“Do your insides feel cramped and congested by the retention of accumulated digestive foods? Are you incapable of extruding colonic waste with out the facilitating aid of medicinal purgatives? Then put down your saline or lubricant laxative *slaps hand* and try a new, digitalized colonic irrigation called Outlast. This new, non-pharmaceutical compound preserves your modesty by allowing the consumer to simply defecate almost immediately without the embarrassing visitation of doctoral consultancy or committal to leave your games console. Developed by Red Barrels, Outlast simply stimulates your cognitive perception of reality by inducing fear into your cognition, which is then transferred from your brain to your rectum that interprets this as an allergen, distilling this anomaly and purging the resulting fear into a mailable faecal matter and excreted with ease. Simply Download, play, scream and defecate; it couldn’t be simpler.” Now ordinarily I wouldn’t begin an article by depicting the progression of faeces or alternate shape of their secretions, but I felt that nothing could be more anecdotal to my assessment than divulging what will likely afflict you when playing Outlast, because let me assure you that it’s so terrifying that it should be sponsored by Pampers.
As soon as you arrive at the condemned asylum it becomes like those horror movies where you really question the cerebral integrity and psychosomatic stability of the characterisation by insisting “why would you ever enter this place?!” The Dickensian architecture isolated from civilised construction, suggests a longing to envelope you in its imposing density and coarse, granulated surface, with the mesh of twisted foliage that encase’s this facility only compounding your trepidation. But despite the obvious retention of anxiety you proceed, parrying the snare of convoluted thoughts, callous in your valour for clarification for its closure and sate your journalistic intrigue. As soon as you enter though, I immediately wanted to abscond from the encroaching facility, embrace the fetal position as Angela Lansbury consolidating my whimpering posture, whilst delicately dabbing the formulated beads of sweat that glisten with repellent radiance. The dense darkness canvasses you, almost seizing you with the monochromatic representation its of rooms. The only remedial amnesty from the blackening distortion is your video camera that possesses night vision capabilities, but with only a limited supply of batteries you’ll have to be frugal. Not every room is blanketed with such gnarled, optical resolution, but illumination isn’t always your accomplice as it becomes far easier for enemies to identify you.

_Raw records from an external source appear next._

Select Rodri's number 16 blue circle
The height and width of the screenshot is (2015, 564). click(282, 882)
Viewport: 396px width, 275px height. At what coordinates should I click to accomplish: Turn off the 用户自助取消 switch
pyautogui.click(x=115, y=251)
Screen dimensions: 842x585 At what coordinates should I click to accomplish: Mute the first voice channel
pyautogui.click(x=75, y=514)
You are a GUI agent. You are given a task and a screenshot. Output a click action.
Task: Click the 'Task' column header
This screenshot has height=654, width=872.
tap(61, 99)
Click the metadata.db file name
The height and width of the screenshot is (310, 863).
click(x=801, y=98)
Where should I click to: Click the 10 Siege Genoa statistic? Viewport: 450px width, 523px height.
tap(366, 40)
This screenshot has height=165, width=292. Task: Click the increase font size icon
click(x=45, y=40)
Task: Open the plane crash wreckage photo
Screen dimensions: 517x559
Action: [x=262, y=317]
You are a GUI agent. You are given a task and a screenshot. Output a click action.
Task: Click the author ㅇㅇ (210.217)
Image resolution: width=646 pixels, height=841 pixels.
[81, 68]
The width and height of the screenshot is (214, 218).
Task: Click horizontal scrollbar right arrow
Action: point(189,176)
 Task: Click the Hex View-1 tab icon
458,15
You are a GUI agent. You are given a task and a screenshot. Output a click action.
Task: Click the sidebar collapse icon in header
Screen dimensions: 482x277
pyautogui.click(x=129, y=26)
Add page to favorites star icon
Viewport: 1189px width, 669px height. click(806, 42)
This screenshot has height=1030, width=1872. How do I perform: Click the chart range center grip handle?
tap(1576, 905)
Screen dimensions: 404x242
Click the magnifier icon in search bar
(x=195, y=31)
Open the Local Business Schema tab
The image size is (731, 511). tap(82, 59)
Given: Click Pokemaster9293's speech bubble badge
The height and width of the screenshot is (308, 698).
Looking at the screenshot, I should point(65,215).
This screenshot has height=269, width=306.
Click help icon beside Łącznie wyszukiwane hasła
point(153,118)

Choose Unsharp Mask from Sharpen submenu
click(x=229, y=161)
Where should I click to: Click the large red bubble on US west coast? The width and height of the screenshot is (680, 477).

I haven’t been this sacred since I was reliably informed that Michael Jackson wasn’t fictitious! Every auxiliary clatter is amplified by your augmented anxiety, reverberating across vast hallways as you begin to feel betrayed by your own eyes. Your moistened retinas elicit the unmistakable “Fear Tears”, as marginally ajar doors suddenly close, or seemingly docile inmates–incarcerated for some unspecified mental deficiency, suddenly retract their infirmity and grab you. Couple this with the a self immolated priest that’s nuttier than a squirrels almond cake and a rotund (fat) psychotic that persists in discovering you to indulge in a game of twister (I hope) and you had better invest in considerable supply of toilet tissues. Not that you can defend yourself from any aggressive attacks as your character is incapable of inflicting any physical retaliations; all you can do is run and hide, which I assure you’ll become proficient at. It’s not just mediated psychological manipulation either, as you’ll discover the mutilated remains of previous occupants, scattered and in some cases stacked like twisted furnishing for the damned throughout the facility, as your footprints crimson permissive residue through most rooms and corridors. Though the narrative is very marginal, loosely divulging reasons for your visitation and the abject depravity depicted, accumulating documentation clarifies the extent of negligence administered by the attending physicians, as well wilful laxity of the company responsible for the facility, with excerpts that highlight the idiosyncratic remedies administered.
Its proficiency in soliciting apprehension is commendable, even to a cynic like myself; but its a quality that becomes monotonous with a repeated reliance on cheap scares, straying into familiar contingencies that begin to feel orchestrated, akin to an amusement park fright night. Environments–when lit–are generically stale, the sight of claret in all of its forms as well as guillotined recipients becomes tedious, as does the rotund (fat) obstinate inmate that apprehends you with more consonant regularity than Katie Price contracts herpes. But the way it supplements the distilled terror amongst moments of serenity, with sensory deprivation inflicted by the blanketed darkness that hinders your resolve and fortitude. Though I’m normally adverse to the first person perspective its exonerated here, utilised to great effect with peripheral affirmation of your dimly lit environment, as you pivot the camera to adjust to the shifting light source and certify the source of ambient noise. With cursory assessments and your corneas darting sporadically across every perceived inference of danger, instills pensive apprehension to your disclosed progress. Outlast–regardless of is frailties and monetary restraints exemplifies the adage of terror, exulted with such wry confidence that you have to wonder what Red Barrels could have achieved with more affluent funding? Simulated horror is a bedfellow I have been unfrequented with for some considerable time. Which could explain my sudden sleep apnea. I said top and tail, now move over!
Outlast is available on the PS4, for free for PS Plus subscribers.